UN ASUNTO despierta más polémica, más posicionamientos enrocados o defensas encendidas cuanto más cercano o querido nos es. Eso sin olvidar que hay materias con un grado de sensibilidad mayor que el de otras. Por ello no es de extrañar que el tema de la lengua leonesa, dormido para lo que hoy se llama opinión pública durante más de siete siglos, se encienda ahora al aproximarse a las aulas, los despachos o la tinta del periódico al igual que sucede con algunas sustancias químicas que entran en combustión cuando toman contacto con el aire tras un prolongado encierro subterráneo. Porque el leonés o asturleonés es nuestro, porque nos presta escucharlo o escribirlo, porque convive con nosotros y nosotros con él, por eso es motivo de natural debate y de natural discusión. Es normal y cada vez lo va a ser más. Así pues, creo que sería necesario dejar establecidos una serie de puntos básicos que pueden actuar de antídoto contra la demagogia.

Primero: el asturleonés, evolución peculiar del latín en el occidente de la Península, del Cabo Peñas a Miranda, es también patrimonio cultural de todos los leoneses. Si nos circunscribimos a la provincia, hoy en día, principios del siglo XXI, el leonés se habla con notable normalidad social en las variantes de dos comarcas concretas: La Cabrera y el área del Alto Sil. Cuaja con una enorme cantidad de palabras el discurso de extensas comarcas como Maragatos, Bierzo Alto, Omaña, Luna, Alto Órbigo... y persiste más débilmente en léxico y toponimia en el Sur y Este de León; pruebas de que este idioma fue un día vehículo lingüístico habitual y común de nuestras clases populares. Tres situaciones, pues. Segundo: que ante denuncias como la de la propia Unesco en su Atlas de las Lenguas Amenazadas (que la catalogaba como lengua seriamente amenazada ), por fin el estatuto de autonomía va a incluir su «apoyo y fomento», con lo que les será difícil a determinadas instituciones o entidades sustraerse a partir de ahora a este debate...

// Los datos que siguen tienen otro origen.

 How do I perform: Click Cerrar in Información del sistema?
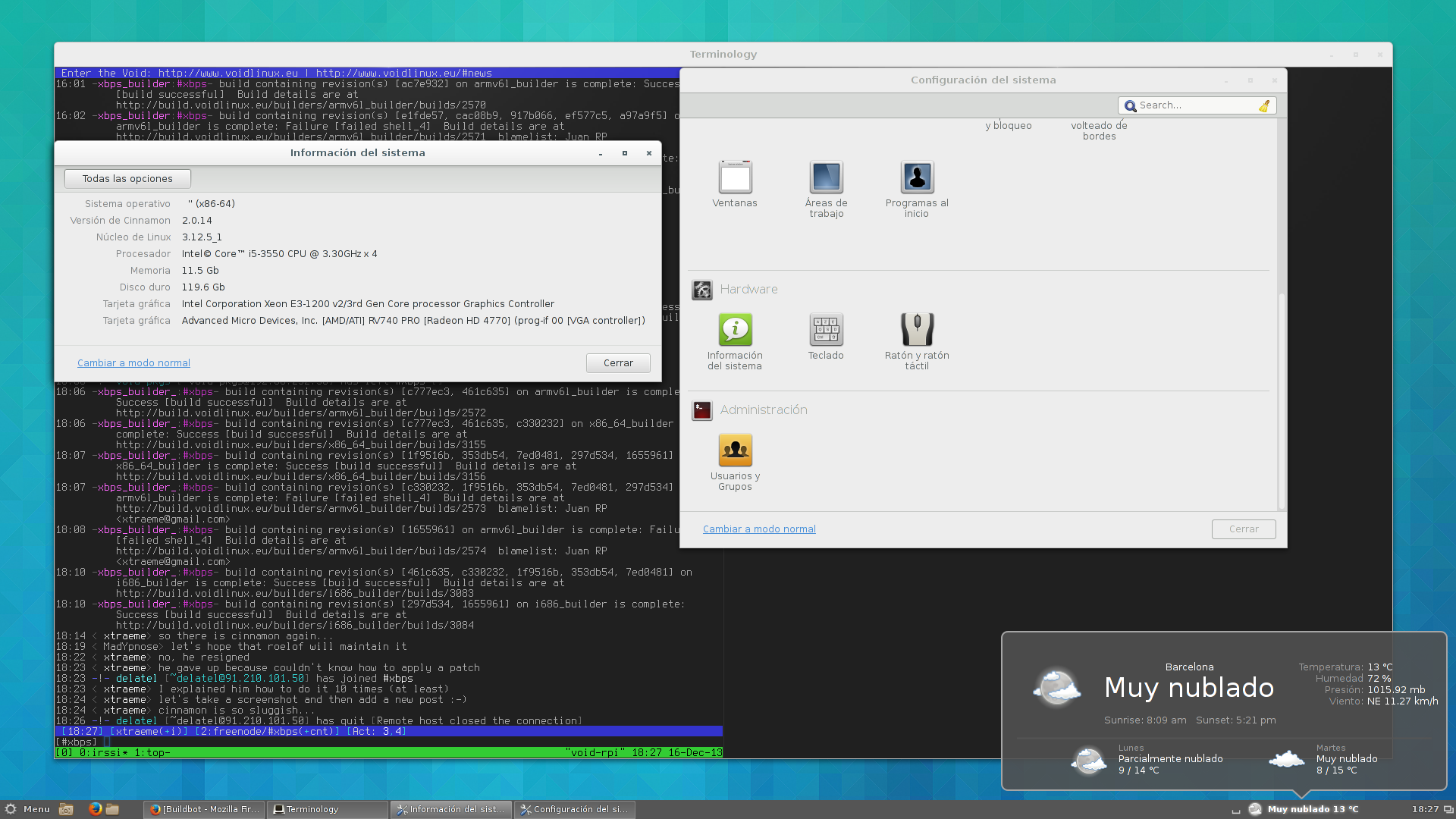[x=618, y=363]
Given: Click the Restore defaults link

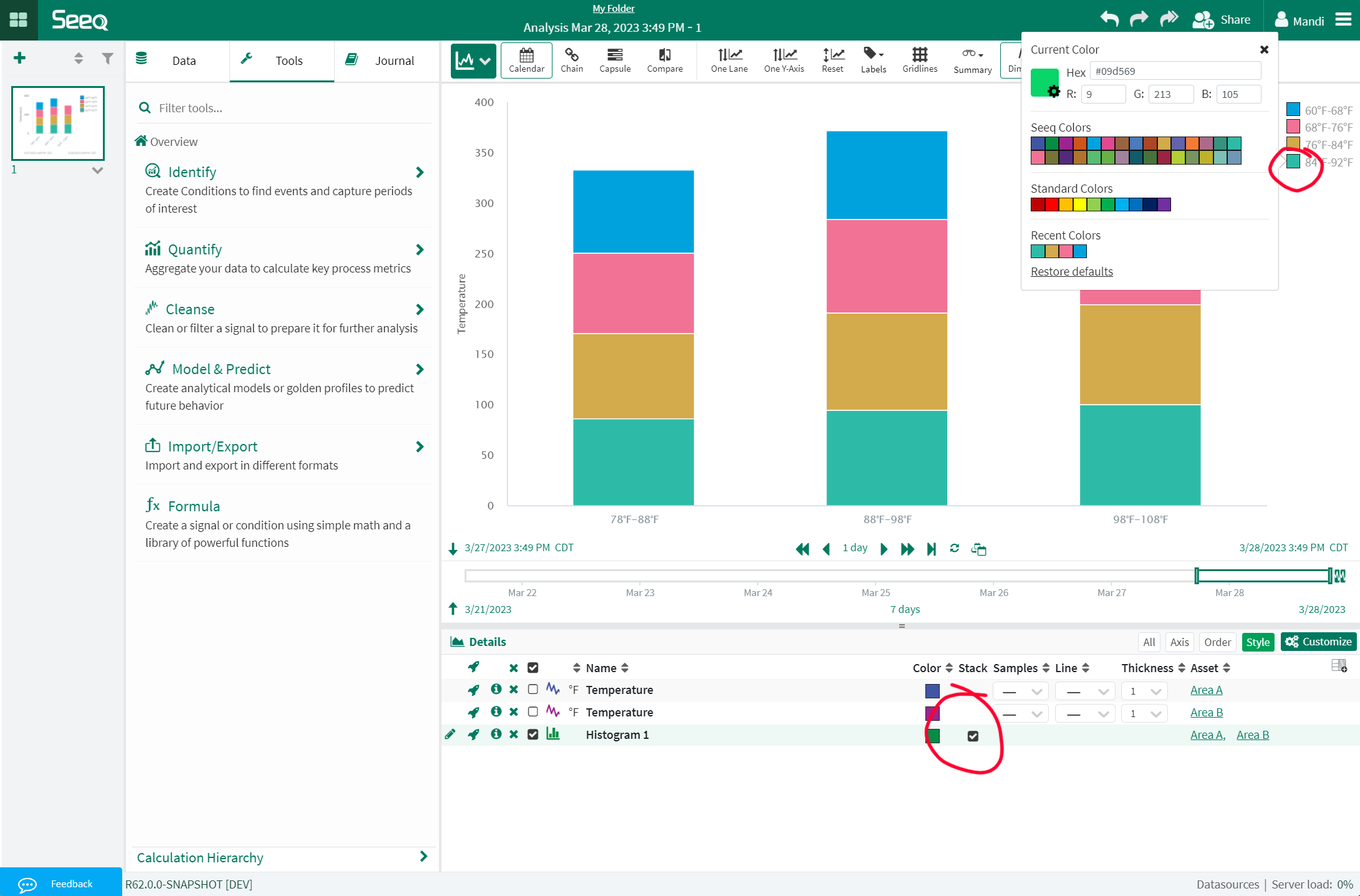Looking at the screenshot, I should click(1071, 271).
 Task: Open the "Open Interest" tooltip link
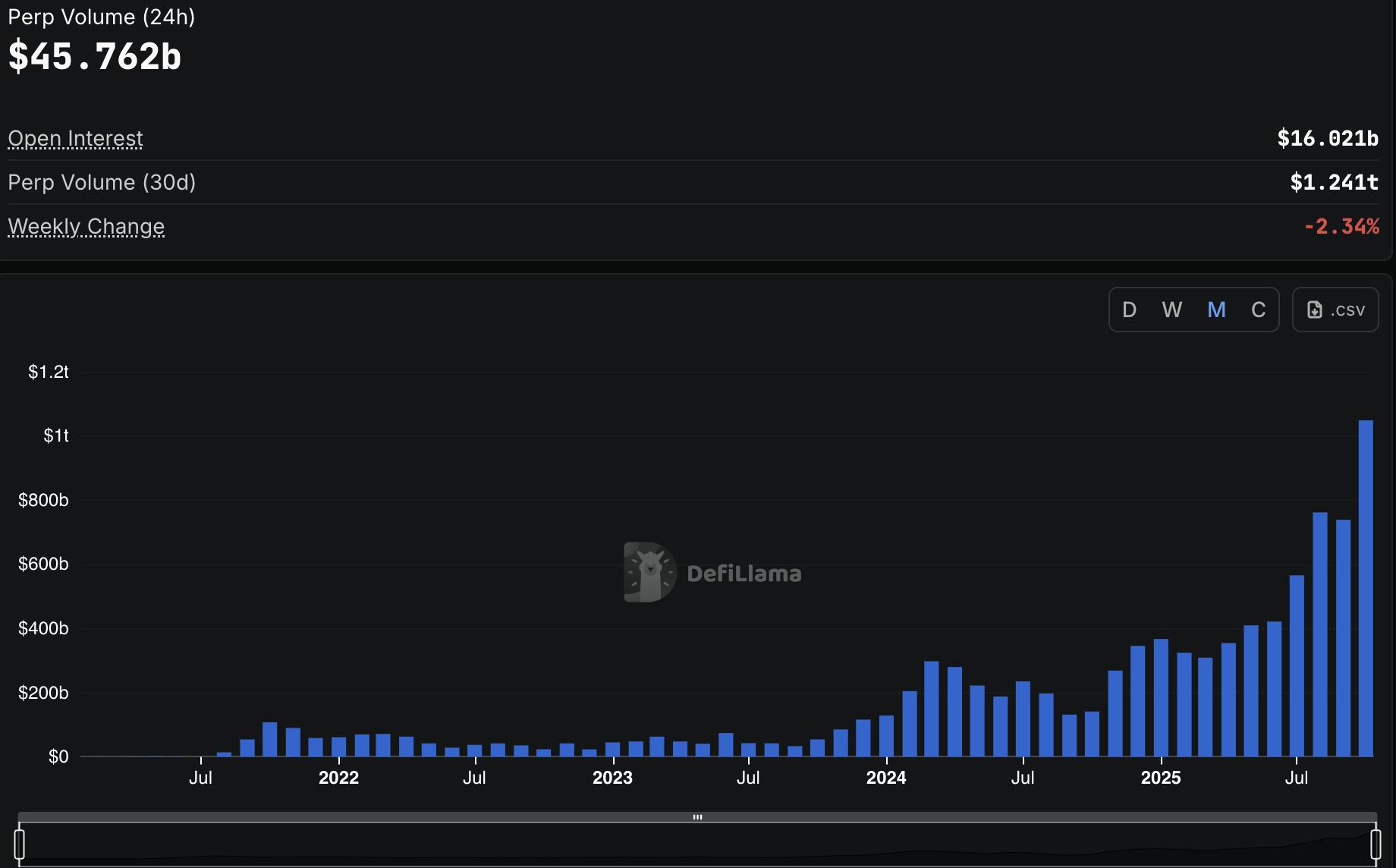(75, 139)
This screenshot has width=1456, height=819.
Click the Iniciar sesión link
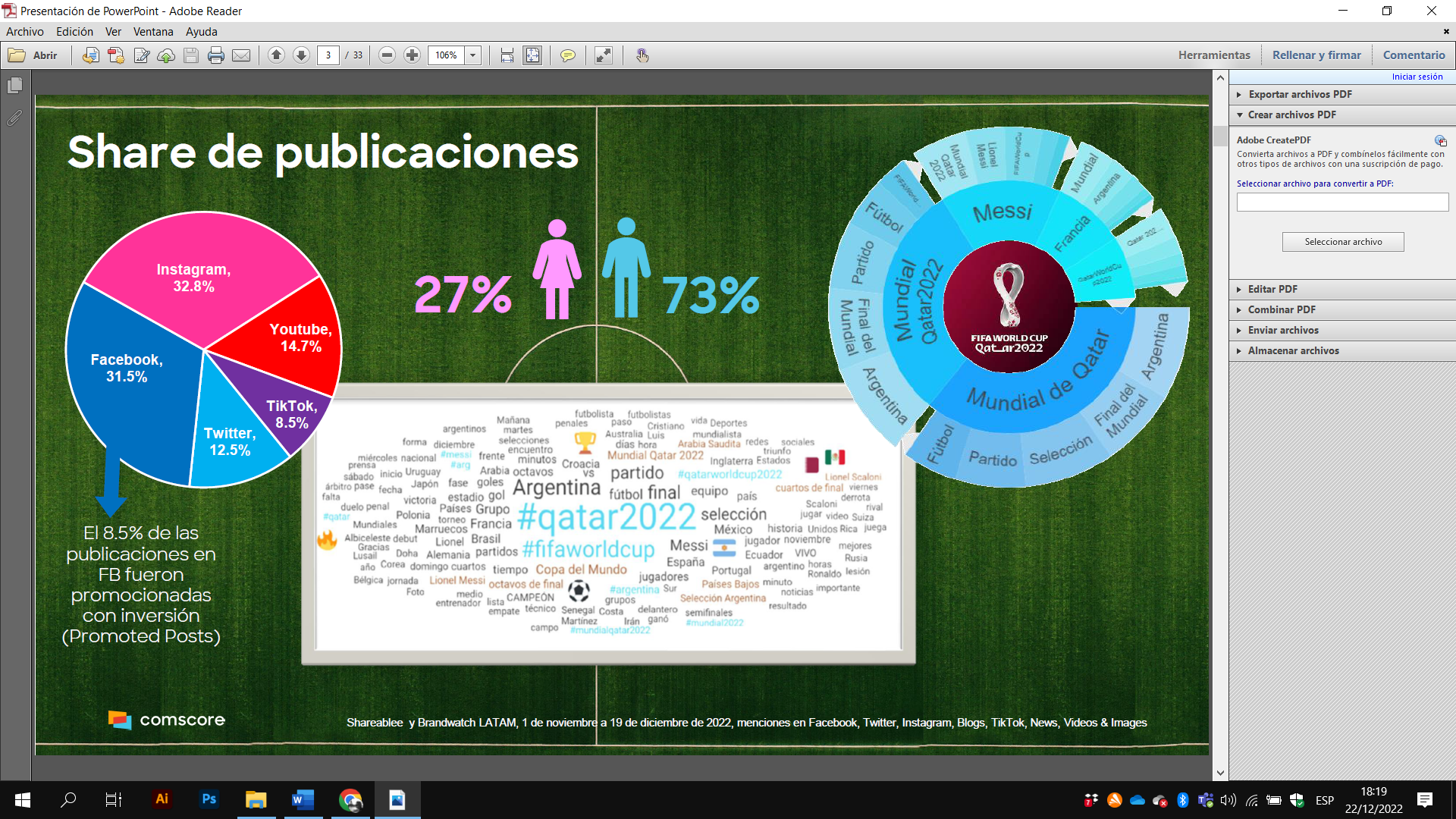(1417, 77)
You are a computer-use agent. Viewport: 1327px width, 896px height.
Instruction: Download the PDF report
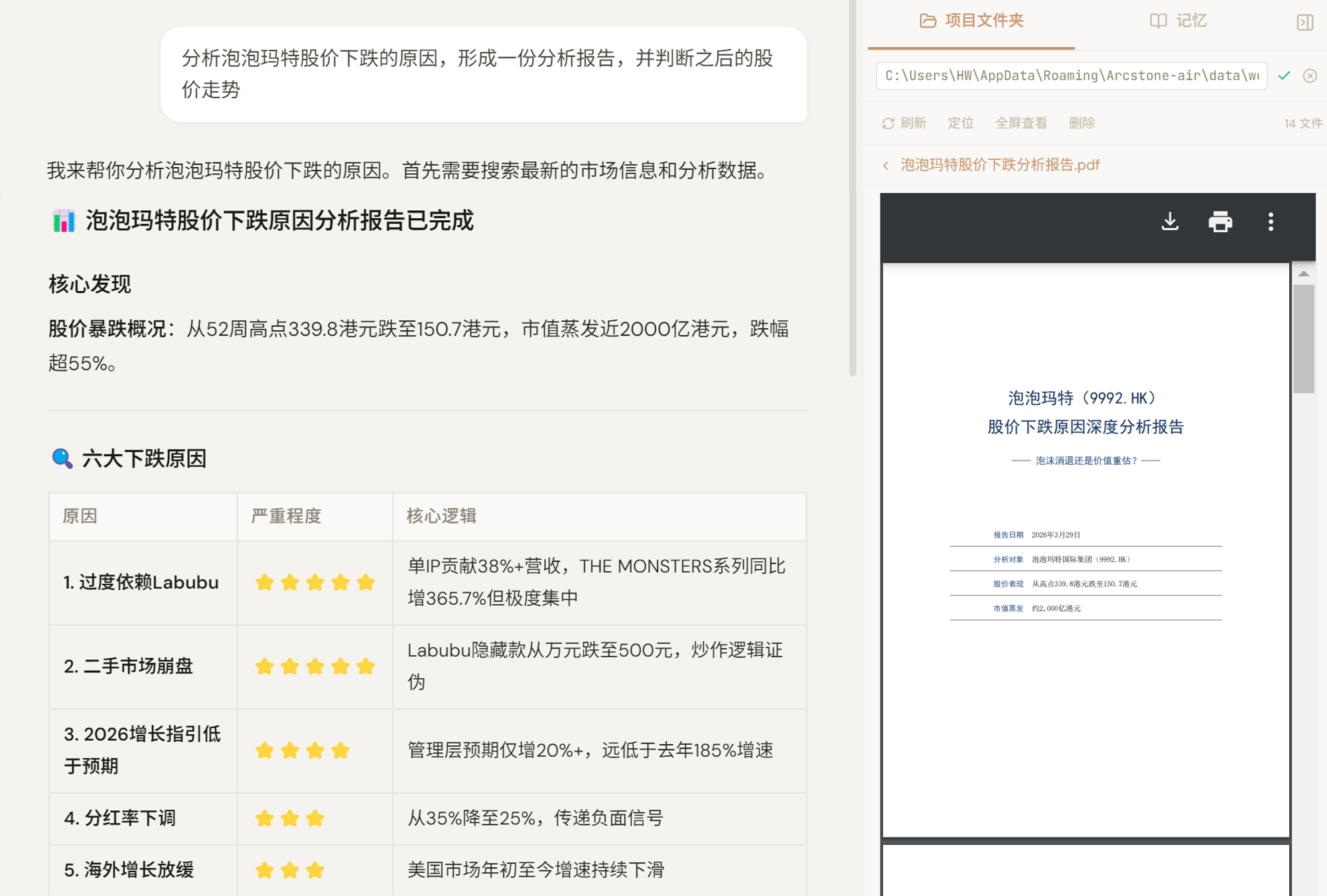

Lo que los siglos nos han venido dejando del leonés nada tiene que responder ante ataques o críticas feroces. Las lenguas existen sin portavoces, sólo con hablantes y gentes que las aman o que quieren aprenderlas. Pero el leonés existe y, bien o mal, esta sociedad, la leonesa, habrá de saber gestionarlo. Es aquí donde tiene que verse nuestra altura moral, nuestra valentía, nuestra justa ambición.

Creo que es erróneo criticar a personas que se están dejando tiempo ¡y dinero! por dar clases de leonés, pero es cierto también que cada vez se habrá de ser más serio, dialogante y abierto desde todas las partes. El creciente número de estudiantes de la lengua sin duda lo agradecerá.